Published online by Cambridge University Press: 01 June 2011
Any approach to the subject of this essay must begin from the massive and well-known work of the Misses Dodds, The Pilgrimage of Grace 1536–7, and the Exeter Conspiracy, 1538. We still owe to these two historians most of what can be said about the supreme crisis of the reign of Henry VIII, indeed perhaps of the Tudor dynasty. And the merits of their account have lately been recalled by another authority in the same field, Professor A. G. Dickens. There will be widespread agreement that as a work of narrative history their book is unlikely to call for major revision. It is when it comes to the matter of interpretation however that one senses a feeling of persistent uneasiness, which comes through particularly strongly perhaps less in connection with the Pilgrimage of Grace than in the case of its prelude the Lincolnshire movement. Whatever explanations may be offered for the Pilgrimage (and it may be doubted whether here too we are anywhere near finality), events in Lincolnshire baffle by their paradoxical character and the obscurity of their motivation.
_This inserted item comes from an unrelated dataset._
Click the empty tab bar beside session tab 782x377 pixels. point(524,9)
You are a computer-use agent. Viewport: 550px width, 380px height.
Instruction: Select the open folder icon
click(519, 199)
Some of the bafflement emerges in The Pilgrimage of Grace. Thus “It was a most curious movement, both in its sudden outbreak and its still more sudden collapse.” Professor Dickens speaks of the events in Lincolnshire as “confused”, and characterized by mob law and meaningless violence, an impression which is shared by Professor Dom David Knowles, who contrasts “the riotous violent character” of the Lincolnshire men with the more creditable behaviour of Yorkshire.